[Collected data]
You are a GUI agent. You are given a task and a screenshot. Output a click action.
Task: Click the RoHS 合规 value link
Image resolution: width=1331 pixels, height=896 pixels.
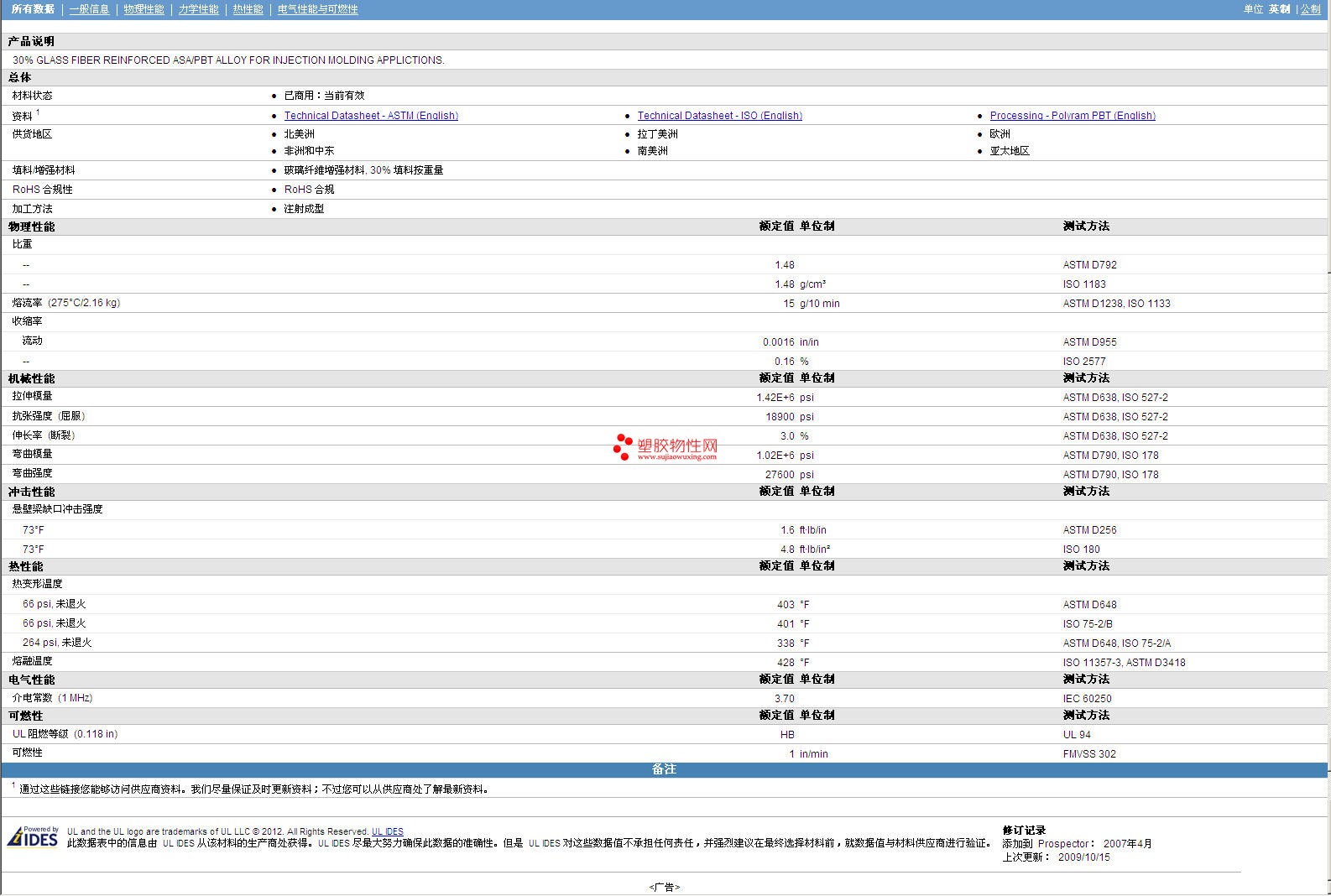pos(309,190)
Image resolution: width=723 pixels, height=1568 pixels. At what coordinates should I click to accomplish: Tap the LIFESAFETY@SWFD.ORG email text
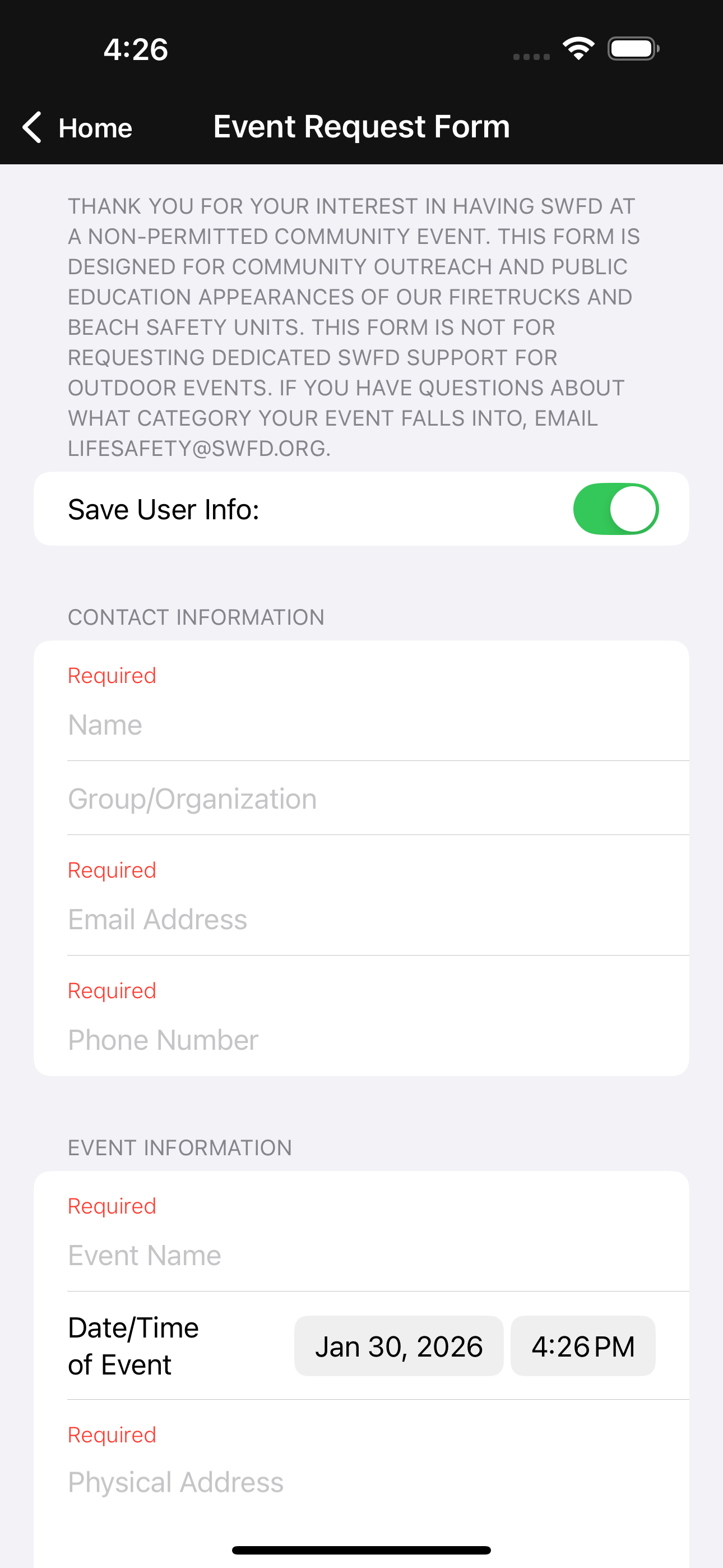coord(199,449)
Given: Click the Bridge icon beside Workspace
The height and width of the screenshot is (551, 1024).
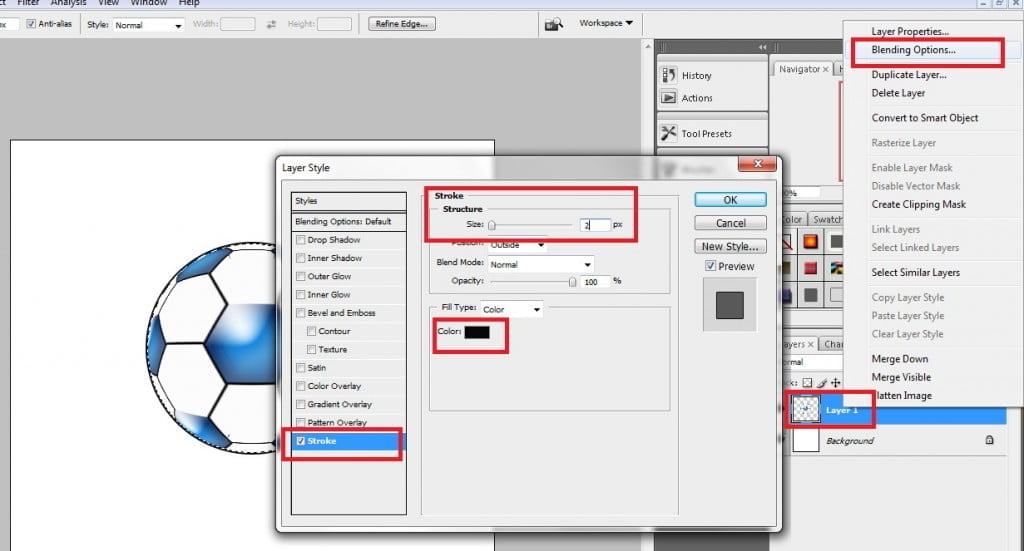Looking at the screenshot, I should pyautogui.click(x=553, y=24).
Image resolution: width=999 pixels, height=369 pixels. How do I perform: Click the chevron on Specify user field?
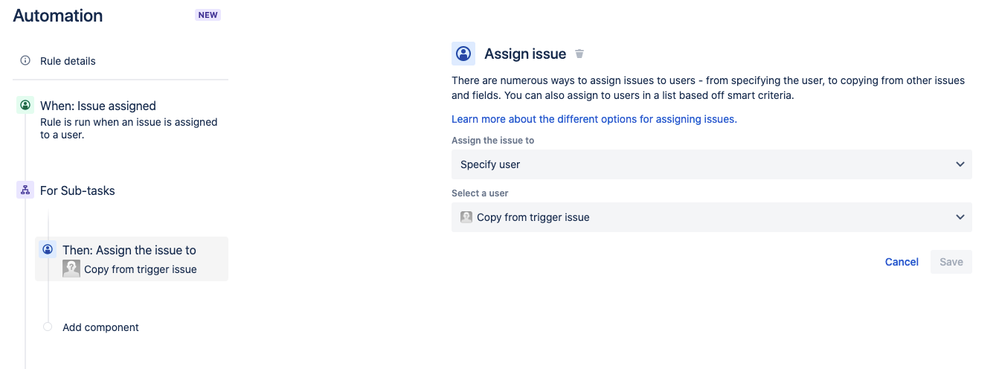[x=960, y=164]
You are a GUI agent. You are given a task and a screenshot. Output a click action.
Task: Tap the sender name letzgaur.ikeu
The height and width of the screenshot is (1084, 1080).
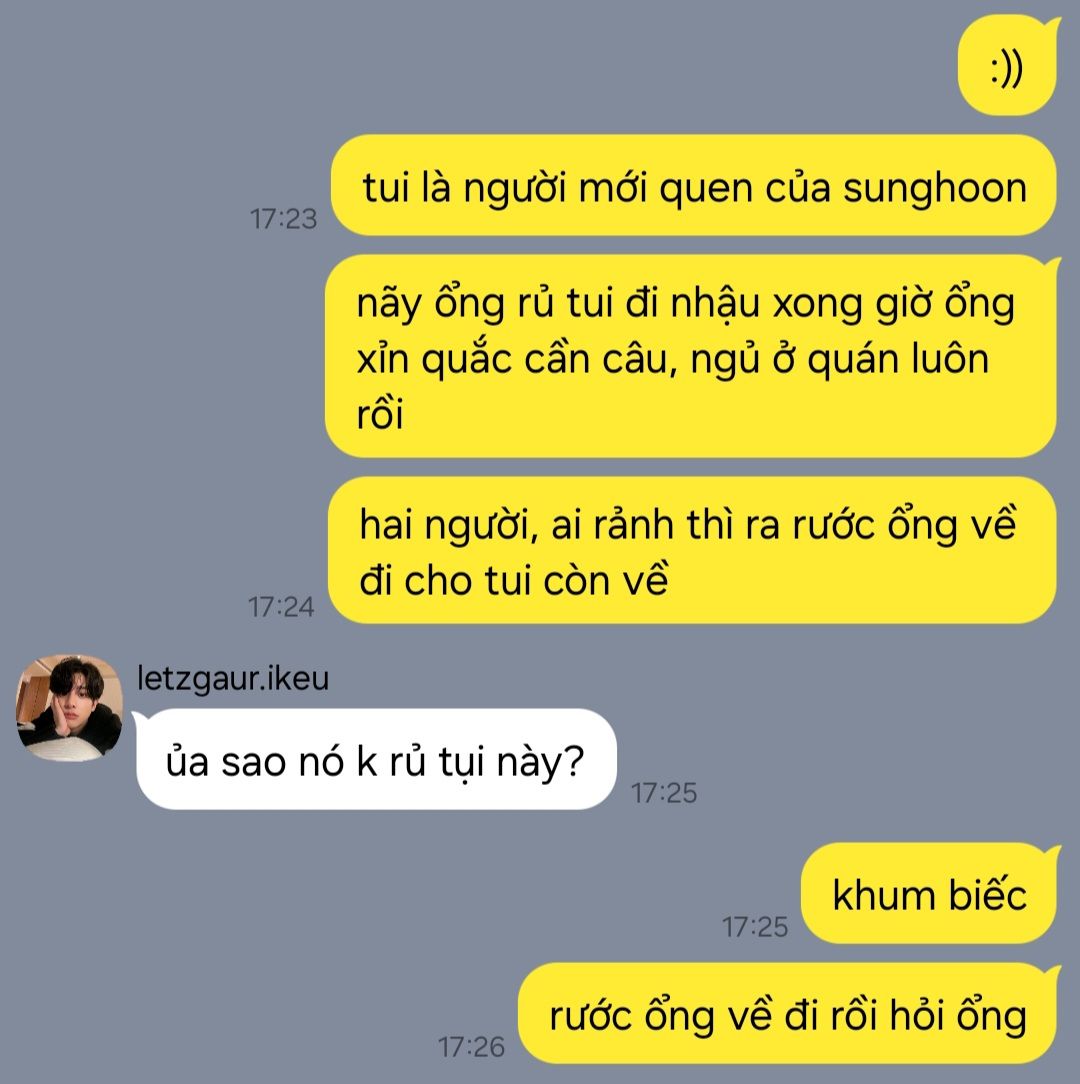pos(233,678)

> WORK ITEM
The preceding entries are to be written out again exactly, with the pictures removed.

> WRITTEN ANSWER
You are a GUI agent. You are given a task and a screenshot. Output a click action.
Task: Click the RoHS 合规 value link
Image resolution: width=1331 pixels, height=896 pixels.
pos(309,190)
Image resolution: width=723 pixels, height=1568 pixels. At what coordinates should I click to accomplish: Tap the LIFESAFETY@SWFD.ORG email text
coord(199,449)
Given: Click the Bridge icon beside Workspace
The height and width of the screenshot is (551, 1024).
Looking at the screenshot, I should pyautogui.click(x=553, y=24).
Image resolution: width=999 pixels, height=369 pixels. How do I perform: Click the chevron on Specify user field?
[x=960, y=164]
You are a GUI agent. You are given a task and a screenshot. Output a click action.
Task: Tap the sender name letzgaur.ikeu
The height and width of the screenshot is (1084, 1080).
pos(233,678)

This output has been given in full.